:: What this task involves ::
Once the line containing "masked password dots" appears, output it and each remaining line of the records below exactly, with no pictures and nothing more.

Saved data entries
☆ ☆ ☆ ☆

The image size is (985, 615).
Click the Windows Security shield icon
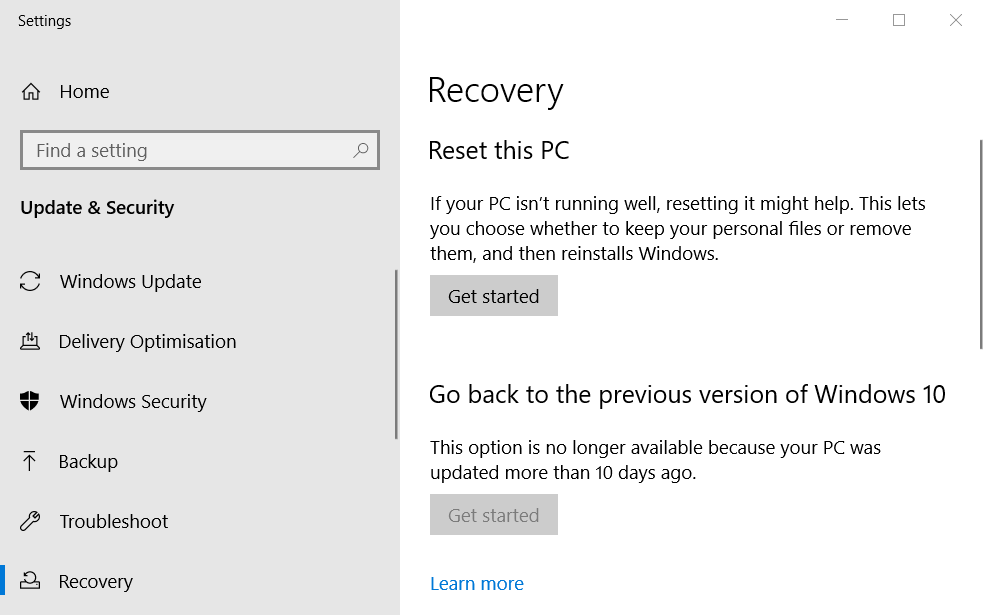coord(30,401)
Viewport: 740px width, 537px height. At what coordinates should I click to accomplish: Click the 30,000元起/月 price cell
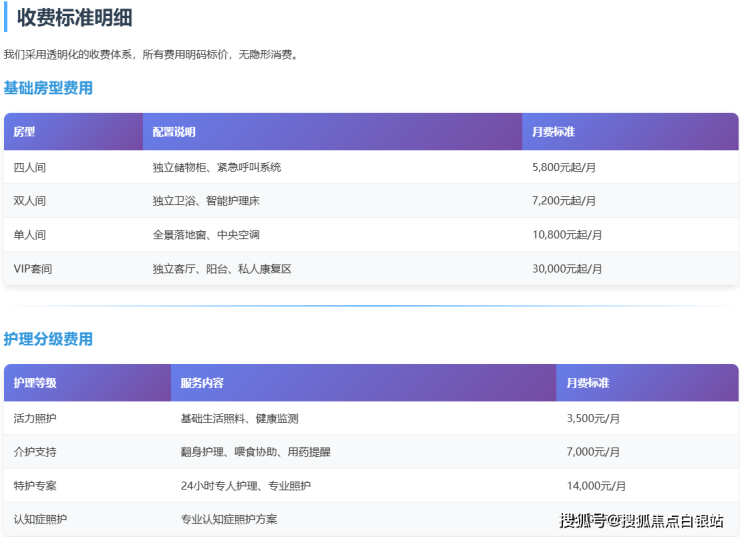[567, 269]
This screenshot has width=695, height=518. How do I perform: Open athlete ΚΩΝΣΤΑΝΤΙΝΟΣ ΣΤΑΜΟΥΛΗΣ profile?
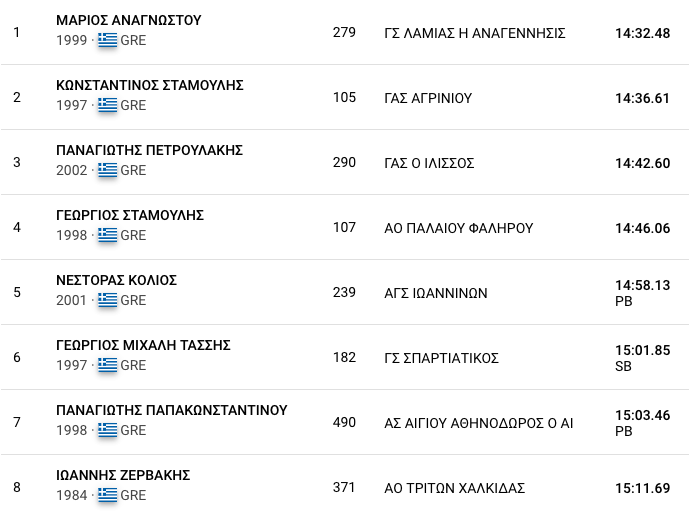(x=150, y=85)
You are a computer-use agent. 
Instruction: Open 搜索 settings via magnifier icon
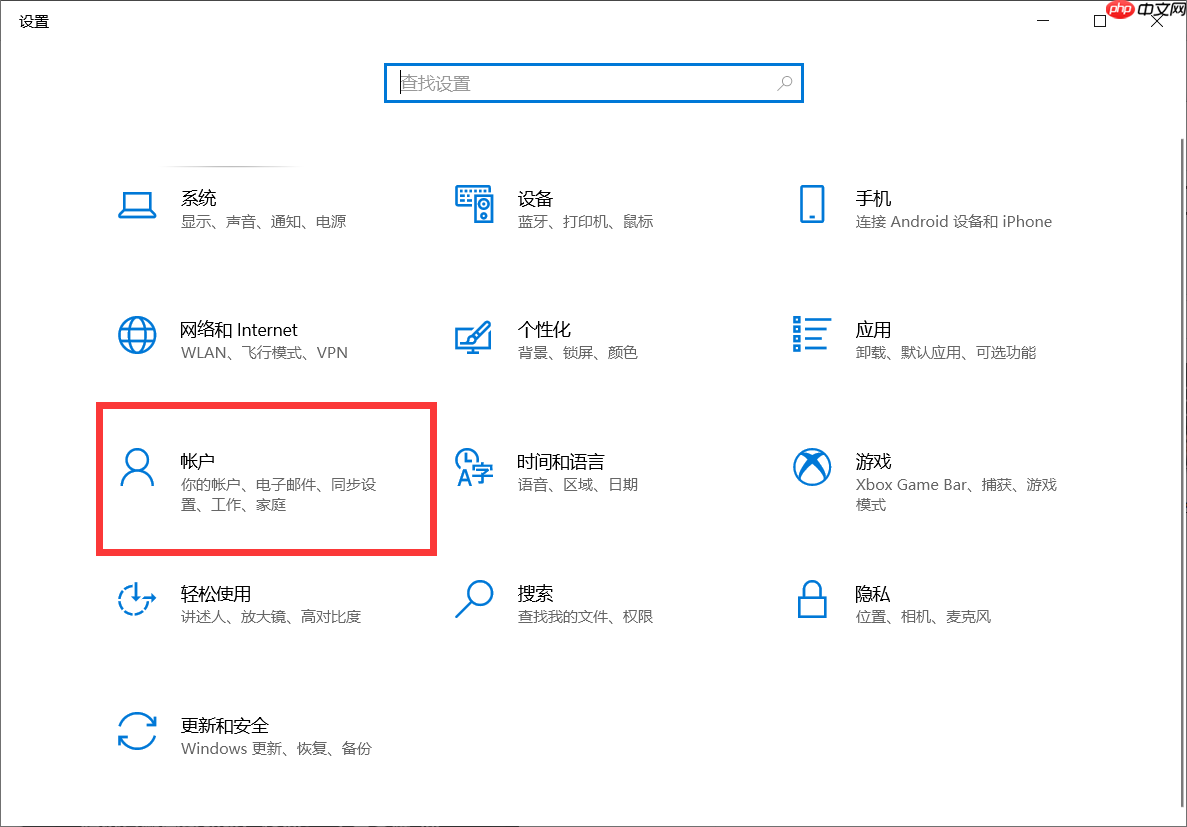pos(473,599)
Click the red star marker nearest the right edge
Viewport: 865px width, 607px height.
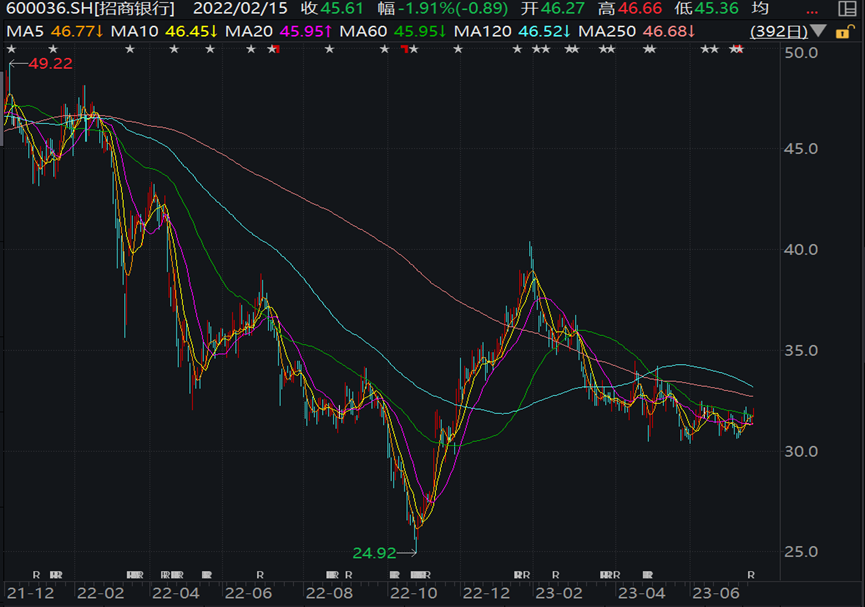click(737, 49)
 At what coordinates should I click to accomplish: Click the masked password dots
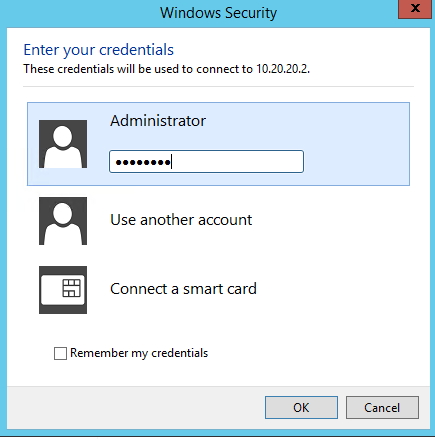tap(143, 163)
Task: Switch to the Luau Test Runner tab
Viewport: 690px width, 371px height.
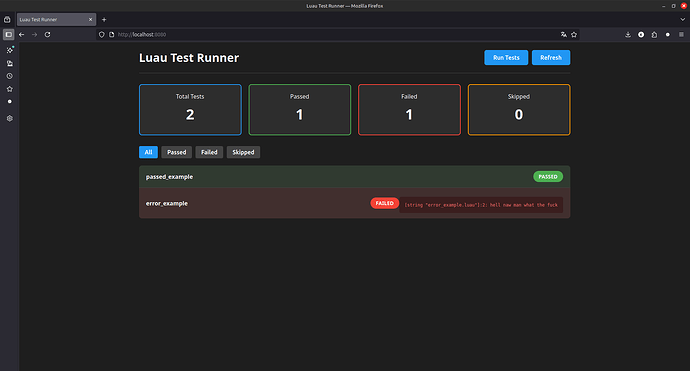Action: coord(56,19)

☆ ☆ ☆ ☆

:: Response ::
 At what coordinates should I click to accomplish: Click the masked password dots
tap(143, 163)
Task: Switch to the Luau Test Runner tab
Viewport: 690px width, 371px height.
Action: coord(56,19)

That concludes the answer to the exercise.